*LIST OF TASKS*
[1] Rewrite the passage on how Americans see the future, starting at the words "And, the survey" and ending after "was first presented.", with "personal contentment" changed to "personal happiness".
[2] Write the next part of the passage on how Americans see the future, picking up after its final sentence.
## Begin PASSAGE SHOWN
Our futures hold many deep secrets
In the mid-1950s, Americans held unbounded faith and optimism about the future and scientific advances. Articles in newspapers predicted all kinds of wonders, from flying cars to nuclear reactors powering every home.
Reality has proven quite different, and an Associated Press survey finds the future is seen through a gloomy glass by most Americans. The gloom is driven by the very technology that once was thought to be bringing the limitless future when seen through the rose-colored glasses of the middle 20th century.
Most Americans, 54 percent according to the survey, see America heading downhill by 2050, while just 23 percent think it will improve. Some 21 percent think life will be about the same.
Oddly enough, they may be the most sentient of the bunch.
We’re not, after all, driving flying cars or flipping a little juice into the basement reactor to keep the house warm in the cold weather.
We have a different world than even five years ago thanks to the proliferation of personal communications devices and their interaction with one another and the Internet.
And, the survey finds that personal contentment has stayed at about the same percentage since the early 1970s, when the General Social Survey was first presented.
## End PASSAGE SHOWN
## Begin RECORDS PROVIDED
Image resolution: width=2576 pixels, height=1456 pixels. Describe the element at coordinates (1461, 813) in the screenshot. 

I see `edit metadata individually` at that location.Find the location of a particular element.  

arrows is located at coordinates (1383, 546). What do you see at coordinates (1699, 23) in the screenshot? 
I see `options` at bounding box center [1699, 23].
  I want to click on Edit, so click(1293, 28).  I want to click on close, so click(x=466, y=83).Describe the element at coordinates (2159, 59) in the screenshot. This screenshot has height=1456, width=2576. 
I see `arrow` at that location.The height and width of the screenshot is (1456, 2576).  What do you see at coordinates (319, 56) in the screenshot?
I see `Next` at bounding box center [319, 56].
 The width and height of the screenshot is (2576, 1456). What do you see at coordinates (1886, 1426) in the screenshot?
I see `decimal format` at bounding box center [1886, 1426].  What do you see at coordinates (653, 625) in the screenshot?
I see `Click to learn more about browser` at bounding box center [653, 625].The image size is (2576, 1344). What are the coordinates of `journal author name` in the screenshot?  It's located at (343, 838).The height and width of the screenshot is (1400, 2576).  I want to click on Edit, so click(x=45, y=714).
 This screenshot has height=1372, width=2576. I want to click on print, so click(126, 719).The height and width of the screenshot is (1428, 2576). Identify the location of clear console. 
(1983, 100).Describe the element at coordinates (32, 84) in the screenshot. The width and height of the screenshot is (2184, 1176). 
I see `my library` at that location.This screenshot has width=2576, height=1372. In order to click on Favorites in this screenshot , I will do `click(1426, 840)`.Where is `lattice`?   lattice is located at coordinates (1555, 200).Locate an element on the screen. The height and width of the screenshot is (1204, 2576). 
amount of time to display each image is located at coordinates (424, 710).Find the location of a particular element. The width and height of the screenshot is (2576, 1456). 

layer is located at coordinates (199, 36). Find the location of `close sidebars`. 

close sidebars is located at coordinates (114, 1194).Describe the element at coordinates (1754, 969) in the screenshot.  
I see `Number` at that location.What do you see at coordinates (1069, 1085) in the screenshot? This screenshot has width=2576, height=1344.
## End RECORDS PROVIDED
*TASK RESPONSES*
[1]
And, the survey finds that personal happiness has stayed at about the same percentage since the early 1970s, when the General Social Survey was first presented.

[2]
Back then, the issues involved the sexual revolution, women in the workplace, the Vietnam War, race riots, civil rights, and politics. The ensuing years since the first survey in 1972 have seen the fall of Richard Nixon, the rise and fall and perhaps the rise again of the Republican Revolution, wars in the Middle East, technological advances that render technological advances of just a few years before obsolete.
Most Americans, 54 percent, oddly enough the same percentage who sees the nation on a downhill slide toward 2050, think the country is worse than it was in 1972.
Nostalgia always favors the “good old days.” Even the generation that grew poor in the Great Depression and fought World War II can be heard longing for “the good old days.”
And fear of the future surely runs in many people. As technological changes rapidly change society, such as happened with the Industrial Revolution at the dawn of the 20th century and is happening in the early 21st century with the digital era, people worry about what the world will look like for their children and grandchildren.
The future often fails to seem bright, but it will come, despite politics, technology, economics and war.
Of that, there should be no worry.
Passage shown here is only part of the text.